**Dataset content**
╔══
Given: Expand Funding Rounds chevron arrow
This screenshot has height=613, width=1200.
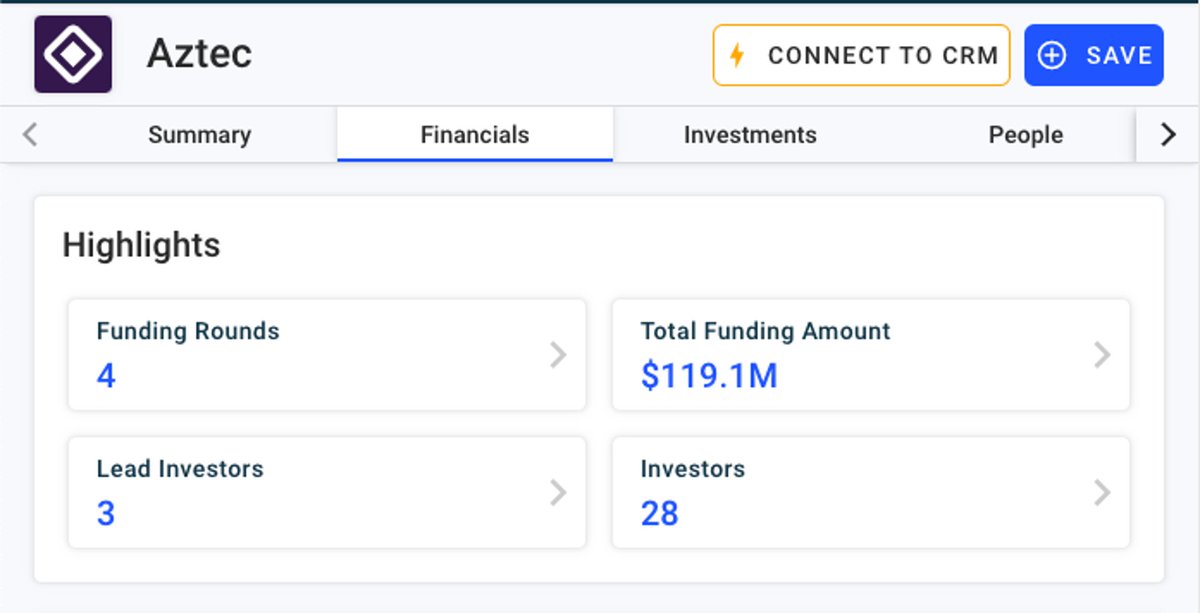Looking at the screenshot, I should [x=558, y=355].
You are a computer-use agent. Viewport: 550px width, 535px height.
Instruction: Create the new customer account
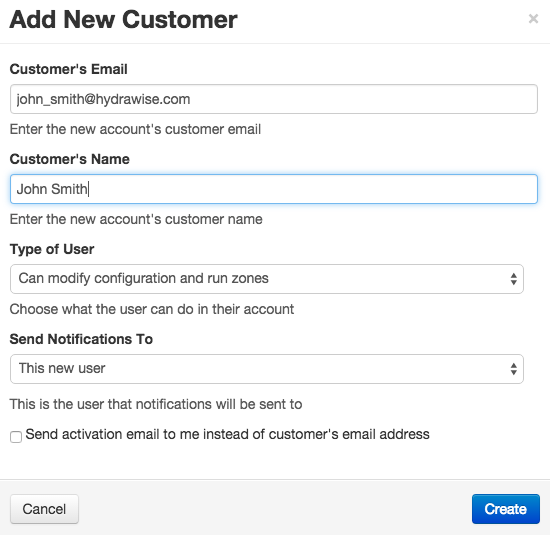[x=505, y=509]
╚══
╔══
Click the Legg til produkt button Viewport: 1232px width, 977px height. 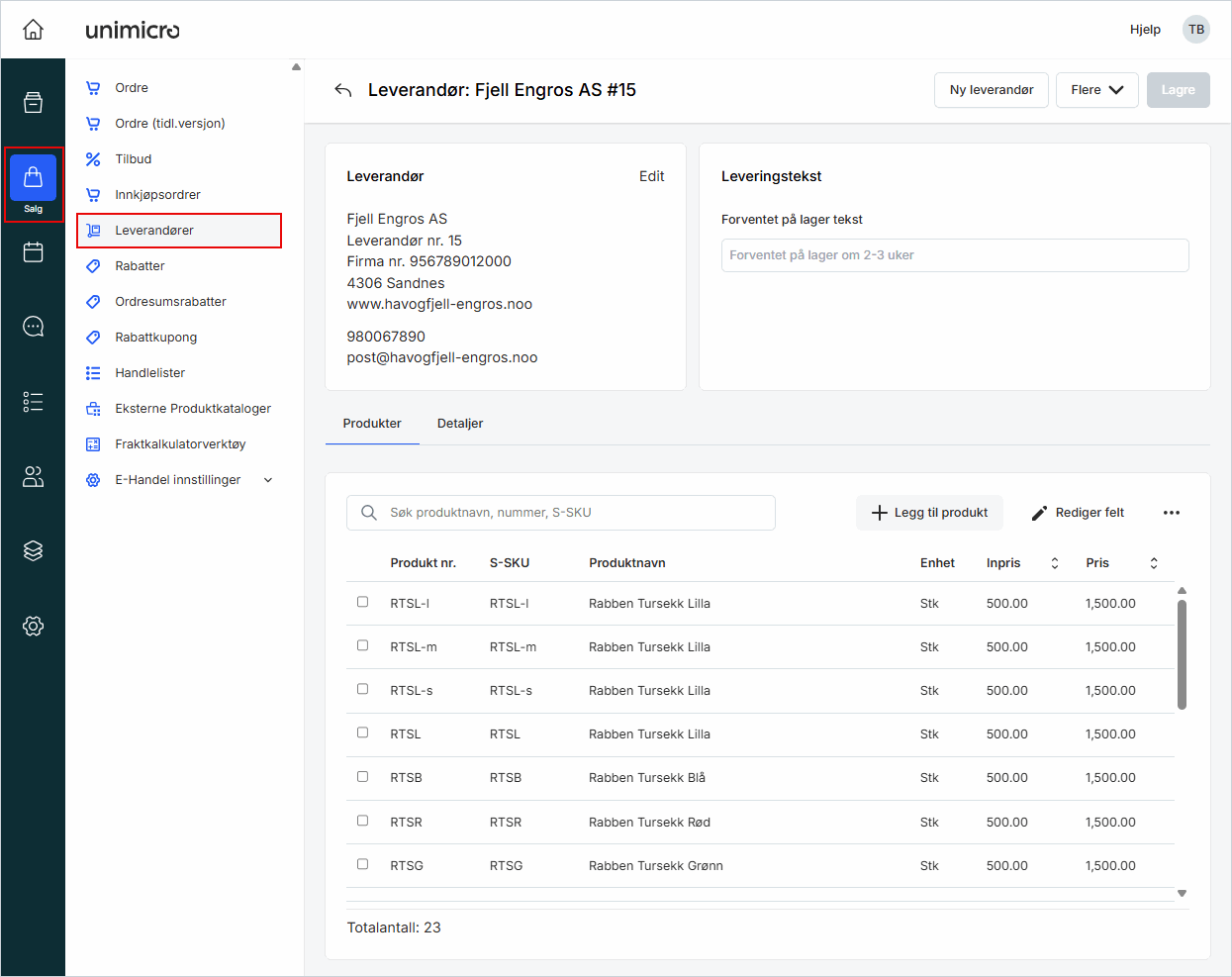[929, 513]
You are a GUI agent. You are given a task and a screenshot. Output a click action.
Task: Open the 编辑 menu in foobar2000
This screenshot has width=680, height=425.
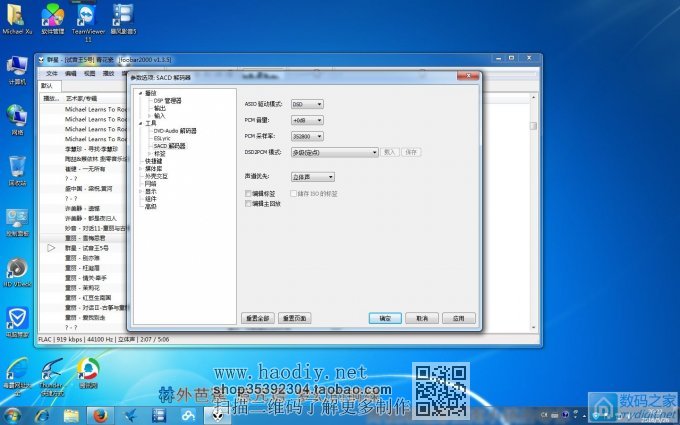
╚══
╔══
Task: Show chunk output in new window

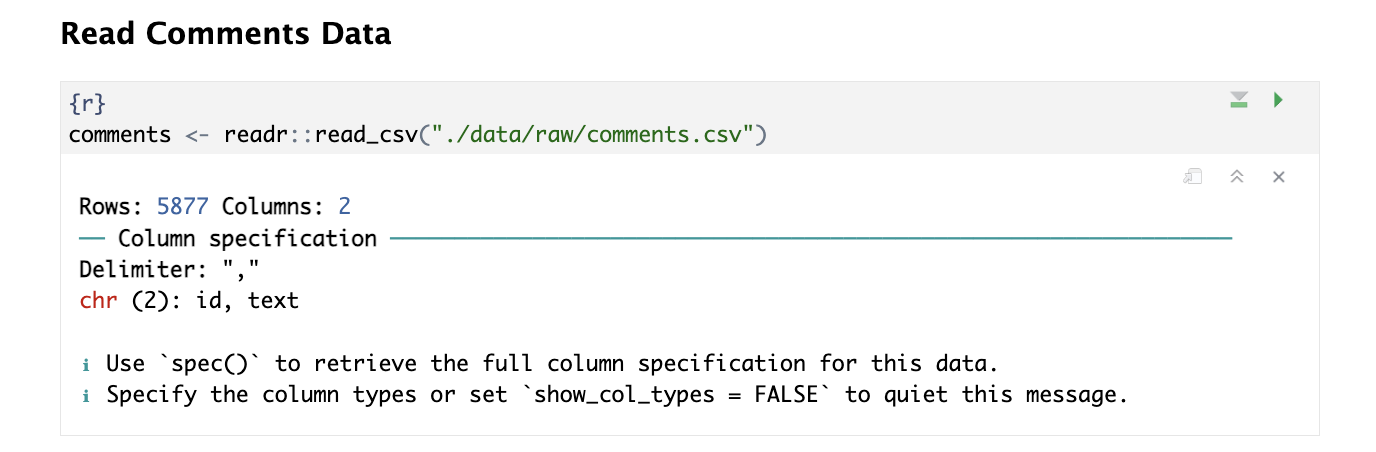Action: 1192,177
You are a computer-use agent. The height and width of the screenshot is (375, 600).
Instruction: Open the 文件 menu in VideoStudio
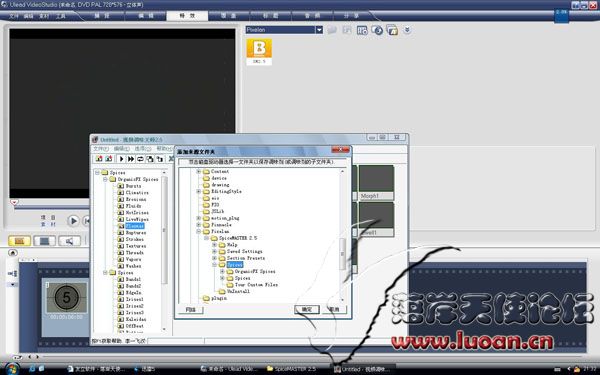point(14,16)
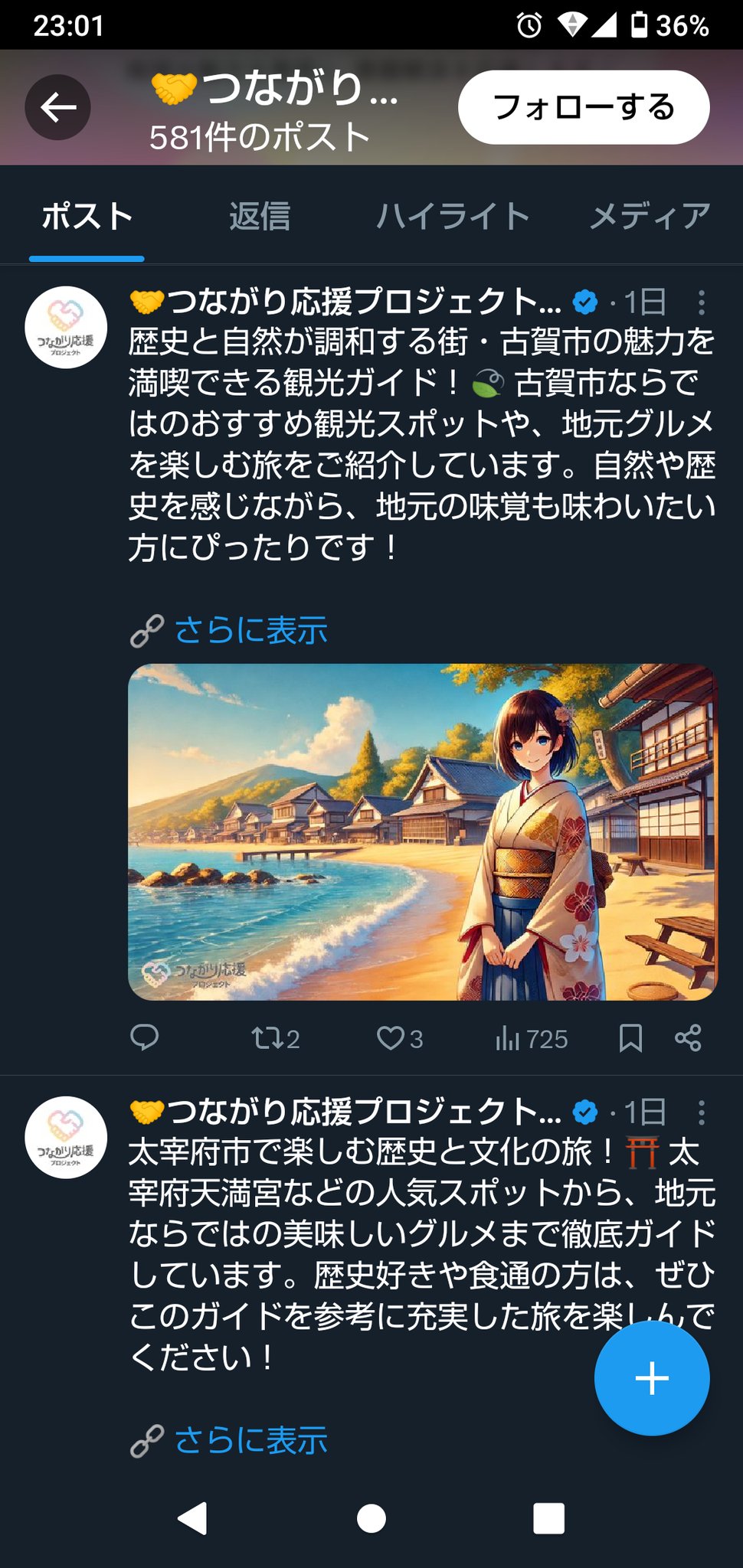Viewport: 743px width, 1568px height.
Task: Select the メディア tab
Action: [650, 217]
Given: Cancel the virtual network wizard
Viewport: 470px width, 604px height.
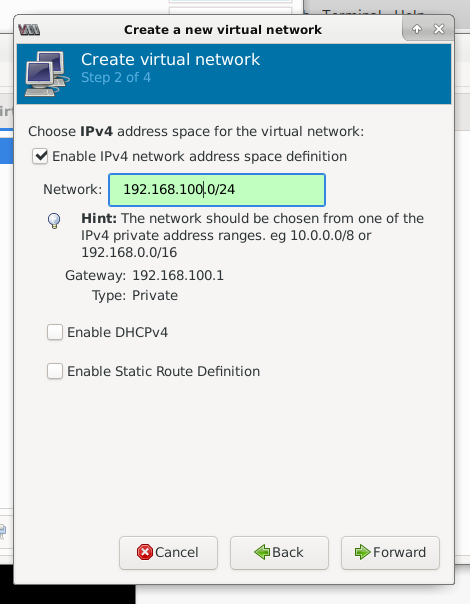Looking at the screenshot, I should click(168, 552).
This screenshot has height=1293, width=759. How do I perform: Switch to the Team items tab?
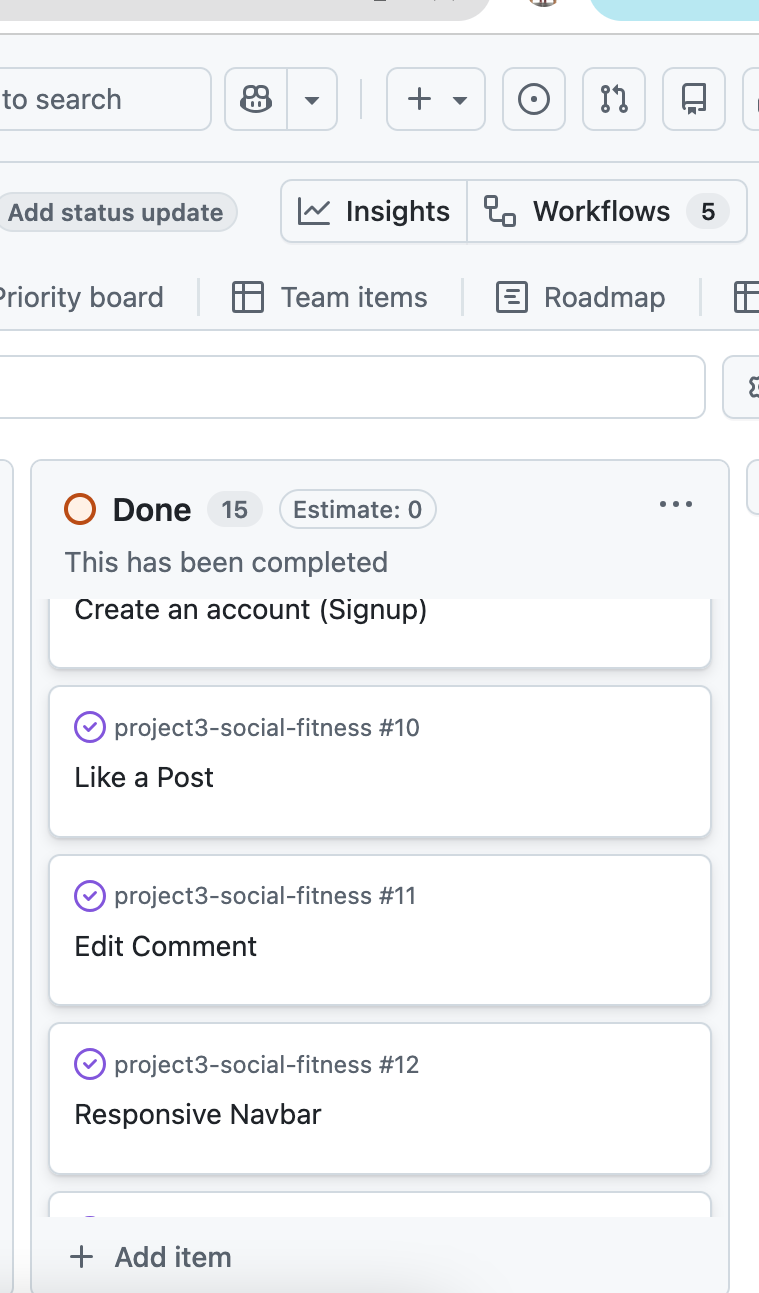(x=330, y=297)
╚══
**What this task involves**
All lines with the word "agent" should be copied from the material above.

**Finished task**
You are a computer-use agent. Viewport: 550px width, 535px height.
You are a GUI agent. You are given a task and a screenshot. Output a click action.
You are a computer-use agent. The height and width of the screenshot is (375, 600).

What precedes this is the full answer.